Ballata nell'aula magna della pedagogia
Forfatter: Thomas Rømer
Forlag: Fjordager (Danmark)
Cosa succede alla pedagogia quando non esistono più oggetti ed esperienze, ma solo le nostre stesse osservazioni e il nostro linguaggio astratto di apprendimento? Muore. 




(QUESTO ARTICOLO È TRADOTTO DA Google dal norvegese)

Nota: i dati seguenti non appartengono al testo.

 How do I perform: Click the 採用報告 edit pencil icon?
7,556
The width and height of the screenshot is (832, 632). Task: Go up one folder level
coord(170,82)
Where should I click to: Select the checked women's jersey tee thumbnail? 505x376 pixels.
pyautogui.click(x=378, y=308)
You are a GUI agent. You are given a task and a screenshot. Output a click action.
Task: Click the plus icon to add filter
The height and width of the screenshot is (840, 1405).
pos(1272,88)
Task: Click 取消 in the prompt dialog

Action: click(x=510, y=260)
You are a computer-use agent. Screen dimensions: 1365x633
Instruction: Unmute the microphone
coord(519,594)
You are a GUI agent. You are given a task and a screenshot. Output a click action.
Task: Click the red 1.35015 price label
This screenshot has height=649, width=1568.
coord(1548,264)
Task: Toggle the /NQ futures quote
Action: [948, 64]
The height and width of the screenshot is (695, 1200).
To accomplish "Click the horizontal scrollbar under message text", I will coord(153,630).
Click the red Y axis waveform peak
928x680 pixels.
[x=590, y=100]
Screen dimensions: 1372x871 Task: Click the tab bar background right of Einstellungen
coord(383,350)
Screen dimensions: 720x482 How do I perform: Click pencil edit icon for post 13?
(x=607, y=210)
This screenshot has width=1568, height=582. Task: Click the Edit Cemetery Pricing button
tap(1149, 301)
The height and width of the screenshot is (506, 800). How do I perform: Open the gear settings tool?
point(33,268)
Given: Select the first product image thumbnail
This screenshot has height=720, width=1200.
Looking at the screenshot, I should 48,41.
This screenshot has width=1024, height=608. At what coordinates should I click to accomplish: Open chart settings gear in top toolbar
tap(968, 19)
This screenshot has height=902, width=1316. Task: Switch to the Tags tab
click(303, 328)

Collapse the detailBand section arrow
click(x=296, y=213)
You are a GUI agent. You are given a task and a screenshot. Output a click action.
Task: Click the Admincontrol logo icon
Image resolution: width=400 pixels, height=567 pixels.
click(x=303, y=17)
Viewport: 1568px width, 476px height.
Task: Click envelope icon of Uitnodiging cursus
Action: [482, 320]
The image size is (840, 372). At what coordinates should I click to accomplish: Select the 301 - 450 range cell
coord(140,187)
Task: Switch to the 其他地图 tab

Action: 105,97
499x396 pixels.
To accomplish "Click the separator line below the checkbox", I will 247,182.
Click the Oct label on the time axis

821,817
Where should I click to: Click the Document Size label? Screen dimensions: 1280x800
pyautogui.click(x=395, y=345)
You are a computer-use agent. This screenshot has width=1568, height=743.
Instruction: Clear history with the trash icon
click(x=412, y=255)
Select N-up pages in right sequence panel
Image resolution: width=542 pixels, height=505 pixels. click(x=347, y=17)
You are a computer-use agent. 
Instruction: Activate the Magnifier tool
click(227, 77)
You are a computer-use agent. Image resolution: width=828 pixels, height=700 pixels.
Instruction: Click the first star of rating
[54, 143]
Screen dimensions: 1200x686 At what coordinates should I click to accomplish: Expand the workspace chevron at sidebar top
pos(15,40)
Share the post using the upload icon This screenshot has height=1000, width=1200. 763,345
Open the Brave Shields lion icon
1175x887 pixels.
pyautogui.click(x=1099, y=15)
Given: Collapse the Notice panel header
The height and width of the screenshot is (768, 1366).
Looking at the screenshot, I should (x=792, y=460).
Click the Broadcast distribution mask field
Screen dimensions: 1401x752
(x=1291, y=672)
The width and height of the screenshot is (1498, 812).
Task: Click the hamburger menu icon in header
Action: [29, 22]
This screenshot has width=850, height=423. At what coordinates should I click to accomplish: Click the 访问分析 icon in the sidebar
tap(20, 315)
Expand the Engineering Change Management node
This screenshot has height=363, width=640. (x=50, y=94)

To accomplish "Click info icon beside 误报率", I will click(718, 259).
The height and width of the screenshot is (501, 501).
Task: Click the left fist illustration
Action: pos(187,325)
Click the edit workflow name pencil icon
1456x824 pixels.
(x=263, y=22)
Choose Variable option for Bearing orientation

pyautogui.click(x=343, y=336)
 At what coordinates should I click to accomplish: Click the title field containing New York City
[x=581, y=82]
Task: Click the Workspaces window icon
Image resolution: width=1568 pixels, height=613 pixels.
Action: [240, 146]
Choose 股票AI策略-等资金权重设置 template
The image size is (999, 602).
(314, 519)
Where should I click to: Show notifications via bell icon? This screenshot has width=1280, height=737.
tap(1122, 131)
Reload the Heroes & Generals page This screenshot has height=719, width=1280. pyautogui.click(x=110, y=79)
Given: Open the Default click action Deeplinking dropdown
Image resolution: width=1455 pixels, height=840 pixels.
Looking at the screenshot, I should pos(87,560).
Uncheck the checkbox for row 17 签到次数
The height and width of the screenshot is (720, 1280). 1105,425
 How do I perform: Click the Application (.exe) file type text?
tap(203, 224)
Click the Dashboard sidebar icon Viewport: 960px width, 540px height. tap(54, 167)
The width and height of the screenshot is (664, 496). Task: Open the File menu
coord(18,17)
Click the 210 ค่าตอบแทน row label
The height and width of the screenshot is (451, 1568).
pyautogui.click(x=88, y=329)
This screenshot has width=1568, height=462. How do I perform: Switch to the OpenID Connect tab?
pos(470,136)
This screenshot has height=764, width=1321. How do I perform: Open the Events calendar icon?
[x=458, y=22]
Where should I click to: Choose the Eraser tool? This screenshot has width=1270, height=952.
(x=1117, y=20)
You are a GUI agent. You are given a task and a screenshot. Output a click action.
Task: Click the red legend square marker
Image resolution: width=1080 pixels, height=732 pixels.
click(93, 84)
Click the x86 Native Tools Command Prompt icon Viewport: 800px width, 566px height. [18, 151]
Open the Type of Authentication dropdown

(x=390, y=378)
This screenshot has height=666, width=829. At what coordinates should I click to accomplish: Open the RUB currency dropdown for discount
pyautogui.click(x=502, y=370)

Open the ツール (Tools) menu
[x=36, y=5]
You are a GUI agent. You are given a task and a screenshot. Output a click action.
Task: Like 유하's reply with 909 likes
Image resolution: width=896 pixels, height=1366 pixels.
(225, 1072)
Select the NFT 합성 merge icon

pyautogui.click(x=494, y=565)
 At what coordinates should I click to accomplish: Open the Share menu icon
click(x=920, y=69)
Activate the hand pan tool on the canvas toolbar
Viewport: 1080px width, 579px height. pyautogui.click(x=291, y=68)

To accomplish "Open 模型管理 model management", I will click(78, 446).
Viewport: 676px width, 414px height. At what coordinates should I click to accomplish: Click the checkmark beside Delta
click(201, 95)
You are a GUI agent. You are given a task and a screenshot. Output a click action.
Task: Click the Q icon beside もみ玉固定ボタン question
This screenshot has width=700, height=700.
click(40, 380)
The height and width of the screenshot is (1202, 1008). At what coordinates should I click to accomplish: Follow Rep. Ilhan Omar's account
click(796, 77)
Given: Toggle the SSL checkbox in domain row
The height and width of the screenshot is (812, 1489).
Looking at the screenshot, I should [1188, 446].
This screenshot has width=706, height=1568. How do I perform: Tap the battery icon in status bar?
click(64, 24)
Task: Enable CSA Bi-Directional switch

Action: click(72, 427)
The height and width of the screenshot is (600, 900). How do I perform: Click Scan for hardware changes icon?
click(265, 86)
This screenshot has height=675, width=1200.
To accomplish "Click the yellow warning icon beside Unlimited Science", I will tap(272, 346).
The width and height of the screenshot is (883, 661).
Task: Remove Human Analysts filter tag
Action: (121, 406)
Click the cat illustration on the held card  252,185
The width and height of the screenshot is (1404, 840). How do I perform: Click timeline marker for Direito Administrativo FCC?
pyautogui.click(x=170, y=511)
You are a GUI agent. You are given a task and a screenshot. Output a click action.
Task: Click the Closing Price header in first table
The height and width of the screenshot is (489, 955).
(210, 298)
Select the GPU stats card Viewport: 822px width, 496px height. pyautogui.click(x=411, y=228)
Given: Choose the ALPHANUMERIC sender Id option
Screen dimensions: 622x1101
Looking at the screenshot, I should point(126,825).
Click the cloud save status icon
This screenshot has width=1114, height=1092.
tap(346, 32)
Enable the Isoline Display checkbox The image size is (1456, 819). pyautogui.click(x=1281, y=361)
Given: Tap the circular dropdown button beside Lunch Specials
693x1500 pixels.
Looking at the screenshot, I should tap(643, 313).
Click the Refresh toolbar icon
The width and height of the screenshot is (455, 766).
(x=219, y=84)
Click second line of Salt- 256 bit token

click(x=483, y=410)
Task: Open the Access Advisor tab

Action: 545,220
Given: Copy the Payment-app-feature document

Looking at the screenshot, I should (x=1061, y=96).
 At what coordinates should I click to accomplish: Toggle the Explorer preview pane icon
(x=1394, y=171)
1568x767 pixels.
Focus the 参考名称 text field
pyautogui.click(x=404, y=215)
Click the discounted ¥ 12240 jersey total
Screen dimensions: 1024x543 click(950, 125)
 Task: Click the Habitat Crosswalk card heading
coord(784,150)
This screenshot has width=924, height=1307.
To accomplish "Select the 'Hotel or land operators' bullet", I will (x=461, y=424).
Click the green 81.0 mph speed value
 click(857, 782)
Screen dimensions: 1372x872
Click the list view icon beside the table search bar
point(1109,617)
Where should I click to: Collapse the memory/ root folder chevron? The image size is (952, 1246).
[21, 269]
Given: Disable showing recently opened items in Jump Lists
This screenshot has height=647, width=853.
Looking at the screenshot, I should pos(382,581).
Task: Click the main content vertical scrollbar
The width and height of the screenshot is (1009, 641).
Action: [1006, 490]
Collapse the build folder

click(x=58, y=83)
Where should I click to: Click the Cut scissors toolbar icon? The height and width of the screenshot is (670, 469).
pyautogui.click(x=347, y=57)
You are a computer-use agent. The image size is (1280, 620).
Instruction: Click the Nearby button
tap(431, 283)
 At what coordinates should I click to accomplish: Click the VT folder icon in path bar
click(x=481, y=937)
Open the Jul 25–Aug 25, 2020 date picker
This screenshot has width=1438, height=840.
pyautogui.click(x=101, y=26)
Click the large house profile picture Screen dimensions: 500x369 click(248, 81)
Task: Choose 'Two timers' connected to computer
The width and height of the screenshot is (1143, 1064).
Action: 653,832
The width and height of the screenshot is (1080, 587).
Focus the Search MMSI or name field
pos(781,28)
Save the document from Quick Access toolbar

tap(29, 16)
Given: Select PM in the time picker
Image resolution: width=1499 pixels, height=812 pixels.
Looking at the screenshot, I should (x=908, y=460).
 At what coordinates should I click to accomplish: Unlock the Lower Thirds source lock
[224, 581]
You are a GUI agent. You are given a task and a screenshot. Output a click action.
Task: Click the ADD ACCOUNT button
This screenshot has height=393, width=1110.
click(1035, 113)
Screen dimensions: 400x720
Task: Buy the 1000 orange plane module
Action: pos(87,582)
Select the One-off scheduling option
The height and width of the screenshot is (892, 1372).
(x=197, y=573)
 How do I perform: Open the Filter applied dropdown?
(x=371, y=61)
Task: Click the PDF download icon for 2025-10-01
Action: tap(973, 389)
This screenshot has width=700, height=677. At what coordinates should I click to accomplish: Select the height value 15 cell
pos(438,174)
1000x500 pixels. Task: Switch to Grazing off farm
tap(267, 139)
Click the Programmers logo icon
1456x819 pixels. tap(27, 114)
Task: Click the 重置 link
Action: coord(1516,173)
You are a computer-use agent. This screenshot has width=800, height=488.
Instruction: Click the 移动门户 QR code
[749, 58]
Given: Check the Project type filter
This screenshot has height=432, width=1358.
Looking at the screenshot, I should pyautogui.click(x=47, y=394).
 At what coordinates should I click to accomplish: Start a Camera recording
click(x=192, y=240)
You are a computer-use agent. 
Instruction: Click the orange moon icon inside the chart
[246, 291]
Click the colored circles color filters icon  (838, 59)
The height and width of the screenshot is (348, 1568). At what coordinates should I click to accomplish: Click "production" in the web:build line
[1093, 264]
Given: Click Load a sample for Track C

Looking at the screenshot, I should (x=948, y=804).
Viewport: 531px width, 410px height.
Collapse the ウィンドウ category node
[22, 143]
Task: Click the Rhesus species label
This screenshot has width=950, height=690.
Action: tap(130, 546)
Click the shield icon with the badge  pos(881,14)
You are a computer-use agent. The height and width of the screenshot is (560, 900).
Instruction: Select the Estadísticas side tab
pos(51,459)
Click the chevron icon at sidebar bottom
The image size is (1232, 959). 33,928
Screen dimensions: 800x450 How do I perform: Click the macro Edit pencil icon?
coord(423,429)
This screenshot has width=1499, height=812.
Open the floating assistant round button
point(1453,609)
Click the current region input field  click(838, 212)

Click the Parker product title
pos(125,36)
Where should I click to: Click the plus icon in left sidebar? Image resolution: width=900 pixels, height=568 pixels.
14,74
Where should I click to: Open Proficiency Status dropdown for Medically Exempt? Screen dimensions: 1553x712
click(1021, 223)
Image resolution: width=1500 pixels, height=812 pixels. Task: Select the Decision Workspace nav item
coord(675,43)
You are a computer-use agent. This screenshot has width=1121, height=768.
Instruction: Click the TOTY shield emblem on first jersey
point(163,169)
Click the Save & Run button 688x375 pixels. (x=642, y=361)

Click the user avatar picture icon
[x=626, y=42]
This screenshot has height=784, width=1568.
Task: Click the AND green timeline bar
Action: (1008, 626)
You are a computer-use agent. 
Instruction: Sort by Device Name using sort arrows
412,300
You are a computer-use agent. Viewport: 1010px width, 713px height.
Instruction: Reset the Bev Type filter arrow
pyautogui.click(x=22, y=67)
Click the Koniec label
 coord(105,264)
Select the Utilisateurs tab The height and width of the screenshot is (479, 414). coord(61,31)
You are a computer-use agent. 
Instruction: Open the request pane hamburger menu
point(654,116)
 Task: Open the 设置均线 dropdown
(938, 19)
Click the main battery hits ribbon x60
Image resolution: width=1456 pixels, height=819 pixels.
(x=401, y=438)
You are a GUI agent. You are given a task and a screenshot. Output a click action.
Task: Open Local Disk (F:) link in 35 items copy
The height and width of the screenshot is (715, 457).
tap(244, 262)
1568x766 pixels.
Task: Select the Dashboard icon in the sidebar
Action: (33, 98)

"Pædagog" deriva dal greco antico pagatogogos, "compagno bambino". A pagamento significa "bambino" e si trova anche in pagata, che significa "educazione, formazione". Compito dell'insegnante è educare e formare il giovane per la vita. Una volta «un lavoro, una vocazione, una danza sorprendente». L'artigianato più nobile e bello. Oggi l'autorità professionale dell'insegnante si confonde con qualcosa di autoritario. Viene ora introdotta la "responsabilità del proprio apprendimento". Perché questa parola abominevole «imparare»? Anche l'apprendimento visibile. Mentre l’istruzione riguarda le cose e i pensieri che nascono lavorando con il materiale, l’apprendimento riguarda l’acquisizione di alcuni strumenti e il loro semplice utilizzo. Il primo nasce dallo stupore e dal senso critico, il secondo dalla misurabilità e dalla maestria. Perché un'intera generazione di politici, accademici e opinion maker si lascia andare a qualcosa che ovviamente rende i giovani più timorosi, più stupidi, meno curiosi, meno indipendenti? Dopo aver letto Rømers Ballata nell'aula magna della pedagogia, composto da commenti, osservazioni, appunti, discussioni e aforismi, non ho dubbi che la risposta debba essere trovata in uno speciale linguaggio strategico che ogni lavoratore della conoscenza e studente scolastico oggi deve padroneggiare e in cui credere, vale a dire il controllo. Lo stato della competizione si scaglia in un linguaggio in cui solo l'informazione, la comunicazione e i dati giovano alla "pedagogia", e non all'immaginazione e al pensiero.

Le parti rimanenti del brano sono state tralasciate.